Dodging a bullet: reaching early determination in civil fraud proceedings

Civil fraud cases can be time consuming and costly for the parties involved. While litigation in the English courts has many advantages, cases can go on for years, demand extensive and potentially uncomfortable disclosure of documents, and require individuals to be cross-examined in court. Sometimes this is unavoidable, sometimes it is actually desirable, and sometimes it can be dodged altogether.

Whether acting for a claimant or defendant, there are various tools in a litigator’s arsenal that can lead to early determination of ongoing civil proceedings. There are those that achieve that result directly and others which may achieve it indirectly.
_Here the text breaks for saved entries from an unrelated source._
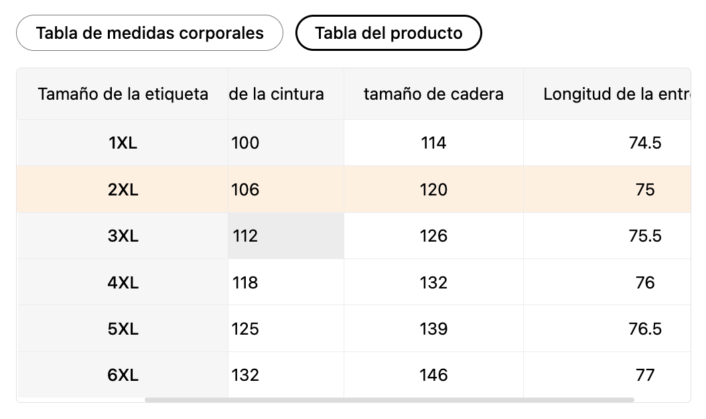The height and width of the screenshot is (419, 706).
Task: Click the Tamaño de la etiqueta header
Action: [123, 94]
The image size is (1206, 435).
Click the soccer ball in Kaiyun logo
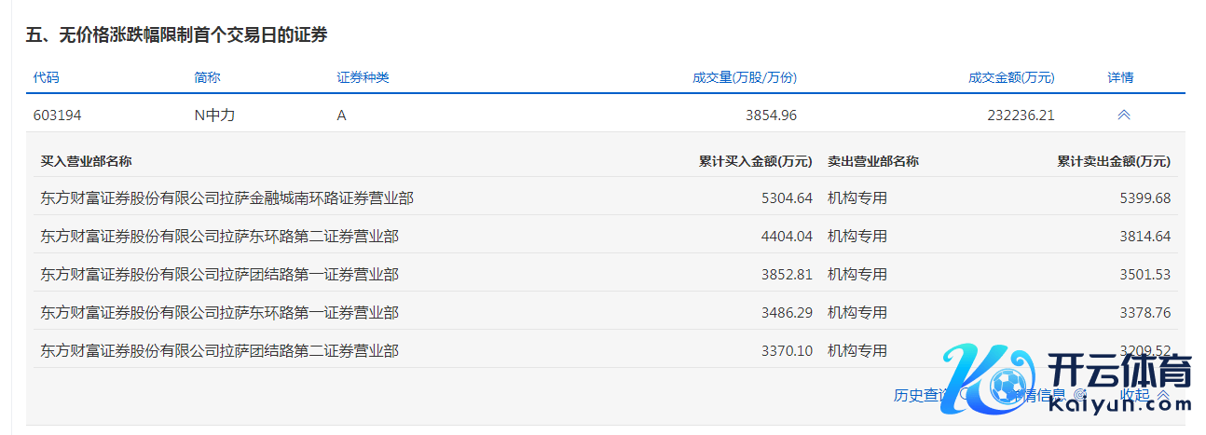[1007, 387]
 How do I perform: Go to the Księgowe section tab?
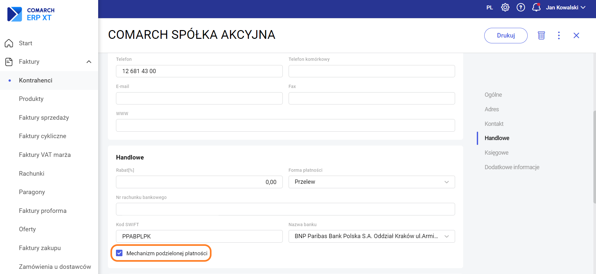[496, 153]

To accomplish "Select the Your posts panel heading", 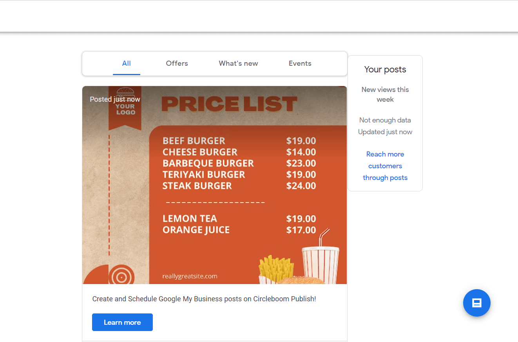I will pyautogui.click(x=385, y=69).
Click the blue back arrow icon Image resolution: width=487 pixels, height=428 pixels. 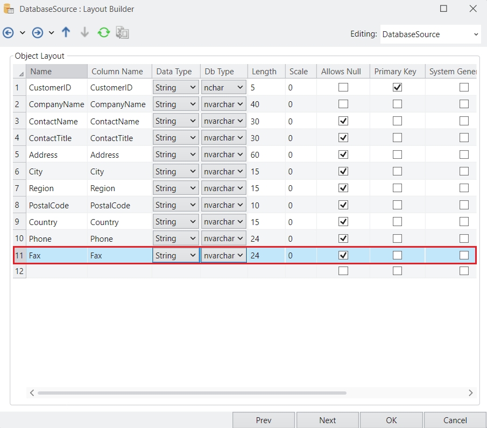pos(8,33)
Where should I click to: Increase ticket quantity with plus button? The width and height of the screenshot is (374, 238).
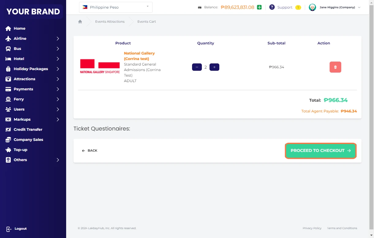pyautogui.click(x=214, y=67)
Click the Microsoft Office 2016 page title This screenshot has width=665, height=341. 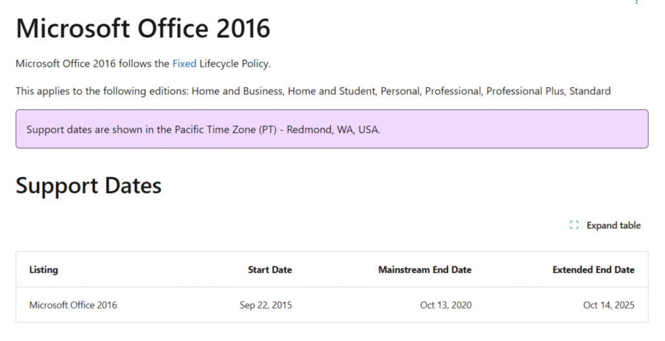[x=143, y=29]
What is early determination?

Early determination does what it says on the tin – it means that a case is resolved earlier than usual by the court.

It is not unusual for the possibility of early determination to go unconsidered where allegations of fraud and dishonesty are made. This is largely due to historic cases which suggested that where fraud is alleged, a full trial is necessary. That position has since been distinguished.

Time estimates for proceedings depend on factors such as the value and complexity of a claim and the breadth of associated evidence. Civil fraud cases are often of high value, complex and require voluminous documentary and witness evidence, meaning they are likely to be lengthier than, for example, a straightforward breach of contract claim.

Why apply to determine early?

Early determination of civil fraud proceedings could well be beneficial, whichever side of the claim a party is on. The following may be taken into account:

  • cost of litigation;
  • impact of required disclosure;
  • publicity;
  • negative effect on your business;
  • the stress associated with giving evidence and being cross-examined in open court; and
  • the fact that civil cases will be decided by a judge, on the balance of probabilities, often leading to uncertainty in the outcome until judgment is actually handed down.

For a claimant, a quick resolution in your favour means faster payment of the loss suffered (or some part of it). For a defendant, early determination may be the best way to turn the tables and do it quickly before a judge forms a view against you. On both sides, you could avoid providing reams of documents – sometimes personal in nature, sometimes commercially sensitive – that are often required to be disclosed in court proceedings.

Though it could appear from the above that early determination is always desirable, there are situations where it is in fact tactically preferable to keep proceedings on foot. Alternatively, a case just might not be strong enough and the costs associated with asking for early determination might not be worth it. Careful consideration must therefore be taken of all the facts of the case.

How can you do it – the technical stuff

Direct methods, which can be applied in relation to all or part of a case, include:

Summary judgment

The court may give summary judgment, on the whole or part of a claim, if it considers that a claimant has no real prospect of succeeding or that the defendant has no real prospect of successfully defending. Importantly, parties must also convince the courts that there is no other compelling reason for the case to proceed to trial.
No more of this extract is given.